A radical Muslim convert already banned from promoting Sharia law in London has had the terms of his anti-social behaviour order amended.
Jordan Horner, 21, of Radbourne Crescent, Walthamstow, was the first person in the UK to be banned from preaching in public following a landmark five-year ASBO ruling in February of last year.
He has now had an additional three-year order placed on his ASBO banning him from attending any demonstration, protest or rally with 13 other people.
The amendment comes after Judge Paul Worsley QC at the Old Bailey handed down ASBOs to nine other Muslims, from Luton, at the Old Bailey on January 23.
Horner, was one of five men convicted and jailed for sectarian violence in June last year, after violence broke out against a rival sect at a rally organised and led by radical cleric Anjem Choudary, also from Walthamstow.
The protest, involving members of the proscribed terrorist organisation Al Muhajiroun, resulted in two Shi'ite Muslims being violently attacked and beaten with wooden placards in Edgware Road in May 2013.

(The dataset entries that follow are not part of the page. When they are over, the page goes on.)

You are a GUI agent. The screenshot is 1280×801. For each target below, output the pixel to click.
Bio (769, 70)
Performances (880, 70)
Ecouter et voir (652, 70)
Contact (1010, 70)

Horner had also previously admitted harassing the public as part of a so-called Mulim Patrol on the streets of London.
Dr Mirza Tariq Ali, 39, from Lambkins Mews, Walthamstow, was one of the five men convicted of sectarian violence alongside Horner.
But the Muslim surgeon fled the country in April, a month before the trial, and has since been struck off by the Medical Practitioners Tribunal Service.

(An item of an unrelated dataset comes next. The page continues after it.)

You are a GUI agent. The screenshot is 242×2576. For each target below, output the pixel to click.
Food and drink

Ali used the flagpole of his wooden placard to repeatedly hit a man who already been punched to the ground.
It is understood he has not returned to the UK since, with reports suggesting he is fighting alongside the Taliban in Pakistan.
A spokesman for Scotland Yard, said: "We would not wish to speculate on where Mirza Tariq Ali is at this time."
In February 2014, Horner was banned from possessing a loudhailer, distributing material promoting Sharia law or congregating with four named men, unless for peaceful worship.
The five-year also prohibits him from entering any educational establishment in greater London unless he is a registered student, approach people, distribute leaflets or fix posters to promoting the establishment of Sharia Law in the UK.
Following Friday's ruling, Commander Richard Walton of the Met's Counter Terrorism Command (SO15) said: "These men have been convicted of serious violent and public order offences during protests organised by Al Muhajiroun where they espoused anti western and anti Semitic rhetoric.
"Some were previously involved in shouting abuse to members of the British military during home coming parades. We will continue to use all lawful means to tackle those who use threats and violence in this way."